Task objective:
Edit the listing lines from the one containing "coordinates (520, 593)." through the one containing "I want to click on column-header-date: Дата", inclusive, replacing "Image resolution" with "Screen resolution" and changing nothing else. Return only those lines.

::: Records provided

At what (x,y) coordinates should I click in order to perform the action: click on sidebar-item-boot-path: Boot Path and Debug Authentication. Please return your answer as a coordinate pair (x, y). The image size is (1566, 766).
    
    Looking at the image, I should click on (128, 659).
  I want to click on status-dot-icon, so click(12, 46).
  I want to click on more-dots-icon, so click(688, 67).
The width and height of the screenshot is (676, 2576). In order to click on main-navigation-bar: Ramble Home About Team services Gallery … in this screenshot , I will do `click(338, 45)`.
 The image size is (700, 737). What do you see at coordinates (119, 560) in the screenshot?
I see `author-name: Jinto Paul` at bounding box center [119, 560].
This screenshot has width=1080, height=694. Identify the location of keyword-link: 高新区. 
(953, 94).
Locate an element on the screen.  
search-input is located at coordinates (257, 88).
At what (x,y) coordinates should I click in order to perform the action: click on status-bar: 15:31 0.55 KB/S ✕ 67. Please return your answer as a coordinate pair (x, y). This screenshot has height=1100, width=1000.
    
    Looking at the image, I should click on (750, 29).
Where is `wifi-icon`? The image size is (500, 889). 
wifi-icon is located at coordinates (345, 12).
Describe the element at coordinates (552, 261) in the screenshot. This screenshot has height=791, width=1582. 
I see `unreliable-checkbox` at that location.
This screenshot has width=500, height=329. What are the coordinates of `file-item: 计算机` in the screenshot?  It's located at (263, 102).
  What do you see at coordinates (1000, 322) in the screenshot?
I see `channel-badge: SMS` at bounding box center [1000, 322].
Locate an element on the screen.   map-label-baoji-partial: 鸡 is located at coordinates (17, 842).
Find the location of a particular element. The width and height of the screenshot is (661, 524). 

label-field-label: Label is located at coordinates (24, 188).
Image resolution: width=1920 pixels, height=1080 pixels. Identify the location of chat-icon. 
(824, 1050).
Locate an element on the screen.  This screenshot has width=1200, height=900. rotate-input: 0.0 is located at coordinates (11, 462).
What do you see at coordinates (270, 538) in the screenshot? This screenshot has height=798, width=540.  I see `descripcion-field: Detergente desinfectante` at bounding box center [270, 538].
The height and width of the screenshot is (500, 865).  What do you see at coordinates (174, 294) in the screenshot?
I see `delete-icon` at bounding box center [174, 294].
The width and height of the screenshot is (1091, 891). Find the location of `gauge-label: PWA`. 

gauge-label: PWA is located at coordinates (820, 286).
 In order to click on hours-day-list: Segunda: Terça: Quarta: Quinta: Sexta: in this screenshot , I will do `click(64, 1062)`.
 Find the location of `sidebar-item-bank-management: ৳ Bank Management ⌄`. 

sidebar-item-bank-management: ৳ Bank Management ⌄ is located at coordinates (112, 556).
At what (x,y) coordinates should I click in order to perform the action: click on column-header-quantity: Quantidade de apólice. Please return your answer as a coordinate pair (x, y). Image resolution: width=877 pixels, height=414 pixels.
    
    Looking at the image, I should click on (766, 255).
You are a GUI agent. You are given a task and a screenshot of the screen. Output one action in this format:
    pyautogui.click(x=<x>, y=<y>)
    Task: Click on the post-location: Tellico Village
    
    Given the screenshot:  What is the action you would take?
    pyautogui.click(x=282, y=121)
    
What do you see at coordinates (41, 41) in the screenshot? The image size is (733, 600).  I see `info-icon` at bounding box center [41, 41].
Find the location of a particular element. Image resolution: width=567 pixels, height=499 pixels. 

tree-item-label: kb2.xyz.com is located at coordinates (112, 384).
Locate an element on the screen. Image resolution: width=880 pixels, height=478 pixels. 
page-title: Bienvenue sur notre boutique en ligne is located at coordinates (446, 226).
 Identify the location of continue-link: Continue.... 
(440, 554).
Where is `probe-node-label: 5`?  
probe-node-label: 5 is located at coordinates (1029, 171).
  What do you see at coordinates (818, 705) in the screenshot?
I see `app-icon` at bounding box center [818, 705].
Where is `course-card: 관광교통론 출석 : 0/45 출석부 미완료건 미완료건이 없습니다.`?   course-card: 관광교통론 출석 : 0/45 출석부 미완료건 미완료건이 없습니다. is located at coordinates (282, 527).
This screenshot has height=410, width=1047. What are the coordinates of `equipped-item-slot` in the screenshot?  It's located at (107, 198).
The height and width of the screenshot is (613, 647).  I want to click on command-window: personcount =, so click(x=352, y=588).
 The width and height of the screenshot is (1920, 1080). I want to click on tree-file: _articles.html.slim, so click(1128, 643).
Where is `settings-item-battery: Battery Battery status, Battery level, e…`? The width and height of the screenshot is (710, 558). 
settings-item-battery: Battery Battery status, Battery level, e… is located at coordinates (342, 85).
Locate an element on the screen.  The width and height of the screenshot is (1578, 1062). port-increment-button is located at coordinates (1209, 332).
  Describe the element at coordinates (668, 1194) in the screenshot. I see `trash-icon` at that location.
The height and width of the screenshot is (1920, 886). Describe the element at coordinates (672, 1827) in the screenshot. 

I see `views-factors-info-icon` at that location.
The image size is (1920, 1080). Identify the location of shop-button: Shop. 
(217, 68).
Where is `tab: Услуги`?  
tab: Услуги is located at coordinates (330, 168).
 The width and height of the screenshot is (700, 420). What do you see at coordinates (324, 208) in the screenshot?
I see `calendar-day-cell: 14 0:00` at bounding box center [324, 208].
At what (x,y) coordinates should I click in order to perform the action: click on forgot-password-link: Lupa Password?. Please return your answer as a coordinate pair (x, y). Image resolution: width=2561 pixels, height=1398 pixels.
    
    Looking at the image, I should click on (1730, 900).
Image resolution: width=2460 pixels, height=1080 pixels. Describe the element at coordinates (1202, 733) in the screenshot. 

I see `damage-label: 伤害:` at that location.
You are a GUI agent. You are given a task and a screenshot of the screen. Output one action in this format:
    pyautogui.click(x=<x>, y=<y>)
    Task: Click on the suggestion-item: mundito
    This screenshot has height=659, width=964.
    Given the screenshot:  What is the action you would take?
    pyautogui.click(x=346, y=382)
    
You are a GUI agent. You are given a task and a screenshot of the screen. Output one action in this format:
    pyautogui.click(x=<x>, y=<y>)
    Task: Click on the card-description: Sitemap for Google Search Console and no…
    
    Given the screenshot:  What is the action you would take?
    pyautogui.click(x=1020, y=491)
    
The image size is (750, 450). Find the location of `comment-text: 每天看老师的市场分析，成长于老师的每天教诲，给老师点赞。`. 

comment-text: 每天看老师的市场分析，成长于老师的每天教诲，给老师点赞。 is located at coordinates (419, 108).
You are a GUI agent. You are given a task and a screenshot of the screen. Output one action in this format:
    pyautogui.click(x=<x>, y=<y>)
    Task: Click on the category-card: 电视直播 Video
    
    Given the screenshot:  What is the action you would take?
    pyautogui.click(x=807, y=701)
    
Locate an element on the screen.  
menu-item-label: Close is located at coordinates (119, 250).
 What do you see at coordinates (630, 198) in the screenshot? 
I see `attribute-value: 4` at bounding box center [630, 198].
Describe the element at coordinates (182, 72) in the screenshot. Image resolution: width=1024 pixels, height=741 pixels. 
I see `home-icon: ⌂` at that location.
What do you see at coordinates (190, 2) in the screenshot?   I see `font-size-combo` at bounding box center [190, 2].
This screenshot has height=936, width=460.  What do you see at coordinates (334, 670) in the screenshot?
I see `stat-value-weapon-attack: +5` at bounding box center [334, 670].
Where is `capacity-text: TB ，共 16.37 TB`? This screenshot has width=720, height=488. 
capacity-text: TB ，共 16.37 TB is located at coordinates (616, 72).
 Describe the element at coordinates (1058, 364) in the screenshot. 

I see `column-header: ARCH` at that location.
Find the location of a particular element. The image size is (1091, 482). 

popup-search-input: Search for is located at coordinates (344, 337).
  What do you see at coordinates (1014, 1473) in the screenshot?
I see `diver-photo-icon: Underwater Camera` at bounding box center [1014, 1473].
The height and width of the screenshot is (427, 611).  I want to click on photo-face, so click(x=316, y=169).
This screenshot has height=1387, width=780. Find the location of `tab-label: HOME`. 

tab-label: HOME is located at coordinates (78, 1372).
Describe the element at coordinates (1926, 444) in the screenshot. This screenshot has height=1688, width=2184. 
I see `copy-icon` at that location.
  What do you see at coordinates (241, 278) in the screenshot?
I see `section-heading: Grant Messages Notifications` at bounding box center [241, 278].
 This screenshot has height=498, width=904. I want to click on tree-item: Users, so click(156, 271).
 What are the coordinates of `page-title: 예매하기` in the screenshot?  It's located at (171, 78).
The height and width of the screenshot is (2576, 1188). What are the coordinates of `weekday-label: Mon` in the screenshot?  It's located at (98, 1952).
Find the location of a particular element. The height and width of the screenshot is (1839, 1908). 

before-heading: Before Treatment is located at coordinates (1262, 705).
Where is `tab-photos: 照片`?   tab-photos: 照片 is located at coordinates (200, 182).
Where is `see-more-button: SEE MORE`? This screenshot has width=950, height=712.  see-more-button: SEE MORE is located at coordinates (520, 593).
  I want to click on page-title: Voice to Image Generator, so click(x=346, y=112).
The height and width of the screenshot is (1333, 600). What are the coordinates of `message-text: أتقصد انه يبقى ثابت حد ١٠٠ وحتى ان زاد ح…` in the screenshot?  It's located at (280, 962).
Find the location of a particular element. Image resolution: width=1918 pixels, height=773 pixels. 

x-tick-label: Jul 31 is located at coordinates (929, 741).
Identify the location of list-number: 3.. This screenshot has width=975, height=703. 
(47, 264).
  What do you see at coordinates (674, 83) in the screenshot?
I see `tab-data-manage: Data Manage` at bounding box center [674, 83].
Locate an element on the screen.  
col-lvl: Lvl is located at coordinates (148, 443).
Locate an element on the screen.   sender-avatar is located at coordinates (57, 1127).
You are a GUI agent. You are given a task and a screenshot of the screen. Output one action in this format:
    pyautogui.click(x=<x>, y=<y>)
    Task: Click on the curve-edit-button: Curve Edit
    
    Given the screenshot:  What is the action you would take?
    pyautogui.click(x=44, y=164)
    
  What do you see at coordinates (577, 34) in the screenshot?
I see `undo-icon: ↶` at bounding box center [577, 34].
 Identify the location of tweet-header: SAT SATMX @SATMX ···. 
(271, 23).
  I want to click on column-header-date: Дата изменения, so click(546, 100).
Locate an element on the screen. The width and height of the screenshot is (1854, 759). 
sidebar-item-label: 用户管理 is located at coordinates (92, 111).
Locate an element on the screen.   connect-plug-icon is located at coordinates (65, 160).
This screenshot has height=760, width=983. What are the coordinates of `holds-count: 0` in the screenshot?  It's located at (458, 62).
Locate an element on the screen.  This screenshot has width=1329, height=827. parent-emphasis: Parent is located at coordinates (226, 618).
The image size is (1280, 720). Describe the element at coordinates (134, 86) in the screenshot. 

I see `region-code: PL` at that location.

::::::

Solution below:
Where is `see-more-button: SEE MORE`? This screenshot has width=950, height=712.  see-more-button: SEE MORE is located at coordinates (520, 593).
  I want to click on page-title: Voice to Image Generator, so click(x=346, y=112).
The height and width of the screenshot is (1333, 600). What are the coordinates of `message-text: أتقصد انه يبقى ثابت حد ١٠٠ وحتى ان زاد ح…` in the screenshot?  It's located at (280, 962).
Find the location of a particular element. Screen resolution: width=1918 pixels, height=773 pixels. 

x-tick-label: Jul 31 is located at coordinates (929, 741).
Identify the location of list-number: 3.. This screenshot has width=975, height=703. 
(47, 264).
  What do you see at coordinates (674, 83) in the screenshot?
I see `tab-data-manage: Data Manage` at bounding box center [674, 83].
Locate an element on the screen.  
col-lvl: Lvl is located at coordinates (148, 443).
Locate an element on the screen.   sender-avatar is located at coordinates (57, 1127).
You are a GUI agent. You are given a task and a screenshot of the screen. Output one action in this format:
    pyautogui.click(x=<x>, y=<y>)
    Task: Click on the curve-edit-button: Curve Edit
    
    Given the screenshot:  What is the action you would take?
    pyautogui.click(x=44, y=164)
    
  What do you see at coordinates (577, 34) in the screenshot?
I see `undo-icon: ↶` at bounding box center [577, 34].
 Identify the location of tweet-header: SAT SATMX @SATMX ···. 
(271, 23).
  I want to click on column-header-date: Дата изменения, so click(546, 100).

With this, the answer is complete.